Guaranteed universal access. There has been a lot of talk recently about “universal access” to this or that good or service. Many “libertarian” or “free-market” proponents of education “reform,” for example, advocate tax-supported voucher schemes to provide “access” to private schooling. But there is one simple entity, in any sort of free society, that provides “universal access” to every conceivable good or service, and not just to health or education or food. That entity is not a voucher or a Clintonian ID card; it’s called a “dollar.” Dollars not only provide universal access to all goods and services, they provide it to each dollar-holder for each product only to the extent that the dollar-holder desires. Every other artificial accessor, be it voucher or health card or food stamp, is despotic and coercive, mulcts the taxpayer, is inefficient and egalitarian. 2.
Coercive. “Guaranteed universal access” can only be provided by the robbery of taxation, and the essence of this extortion is not changed by calling these taxes “fees,” “premiums,” or “contributions.” A tax by any other named smells as rotten, and has similar consequences, even if only “employers” are forced to pay the higher “premiums.”
Furthermore, for anyone to be “guaranteed” access to anything, he has to be forced to participate, both in receiving its “benefits” and in paying for them. Hence, “guaranteed universal access” means coercing not only taxpayers, but everyone as participants and contributors. All the weeping and wailing about the 37 million “uninsured” glosses over the fact that most of these uninsured have a made a rational decision that they don’t want to be “insured,” that they are willing to take the chance of paying market prices should health care become necessary. But they will not be permitted to remain free of the “benefits” of insurance; their participation will become compulsory. We will all become health draftees. 3.

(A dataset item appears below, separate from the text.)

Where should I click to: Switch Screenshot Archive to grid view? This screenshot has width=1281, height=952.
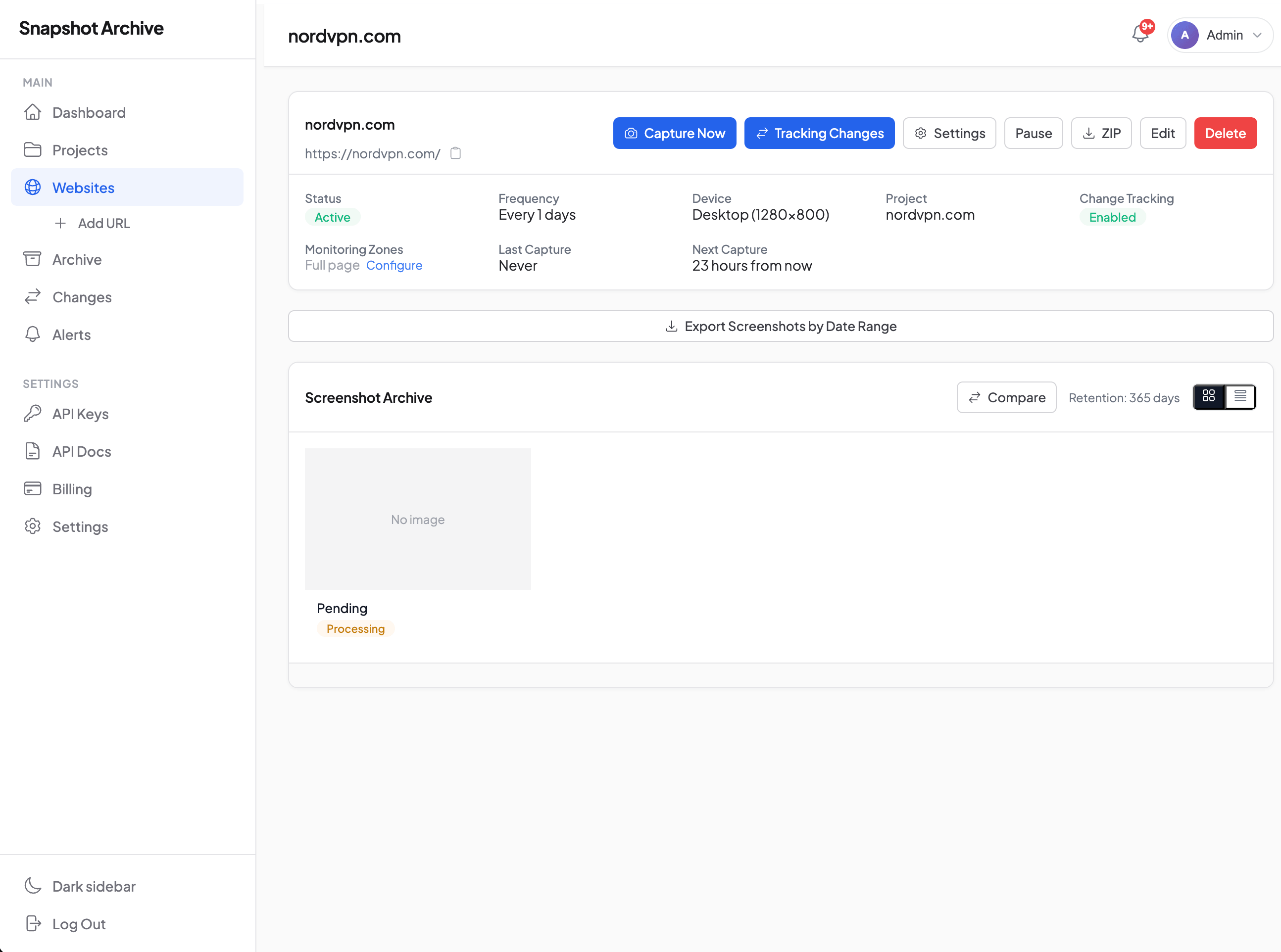[x=1208, y=396]
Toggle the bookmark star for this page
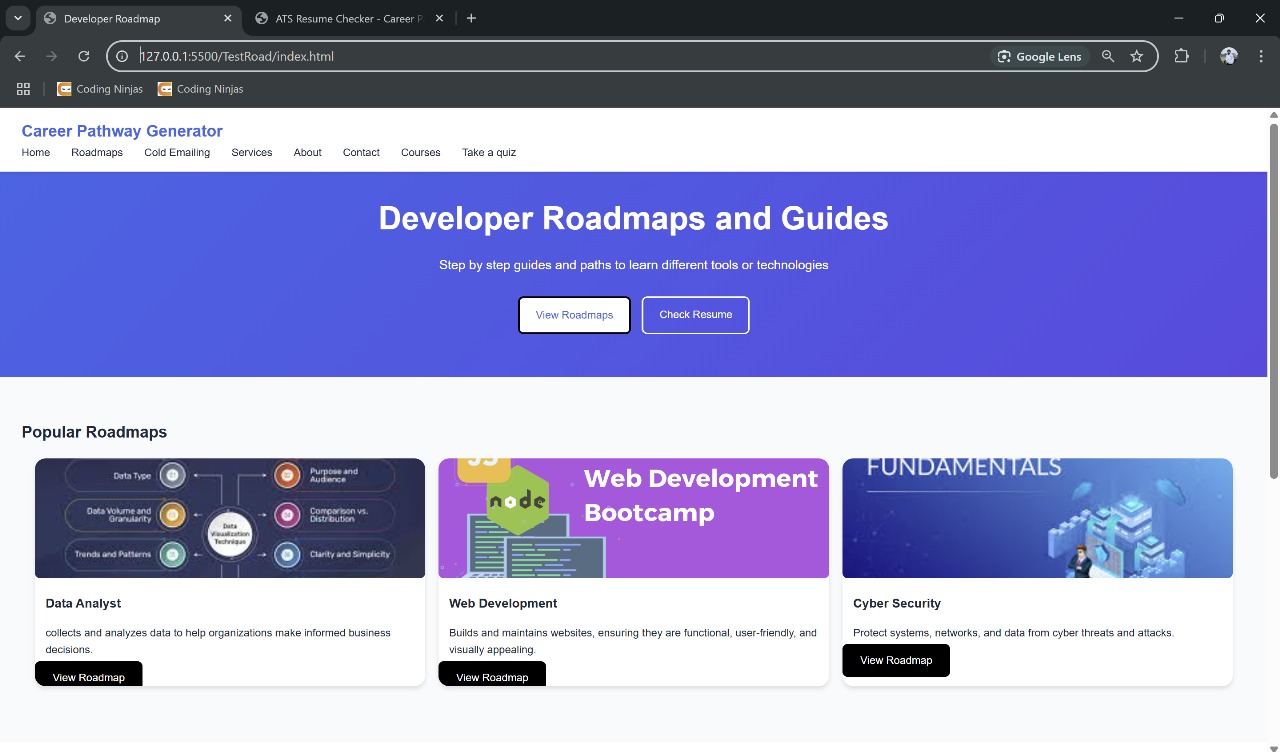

Egalitarian. Universal means egalitarian. For the dread egalitarian theme of “fairness” enters immediately into the equation. Once government becomes the boss of all health, under the Clinton plan or the Loyal Opposition, then it seems “unfair” for the rich to enjoy better medical care than the lowest bum. This “fairness” ploy is considered self-evident and never subject to criticism. Why is “the two-tier” health system (actually it has been multi-tier) any more “unfair” than the multi-tier system for clothing or food or transportation? So far at least, most people don’t consider it unfair that some people can afford to dine at The Four Seasons and vacation at Martha’s Vineyard, whereas others have to rest content with McDonald’s and staying home. Why is medical care any different?
And yet, one of the major thrusts of the Clinton Plan is to reduce us all to “one-tier,” egalitarian health care status. 4.
Collectivist. To insure equality for one and all, medical care will be collectivist, under close supervision of the federal Health Care Board, with health provision and insurance dragooned by government into regional collectives and alliances. The private practice of medicine will be essentially driven out, so that these collectives and HMOs will be the only option for the consumer. Even though the Clintonians try to assure Americans that they can still “choose their own doctor,” in practice this will be increasingly impossible. 5.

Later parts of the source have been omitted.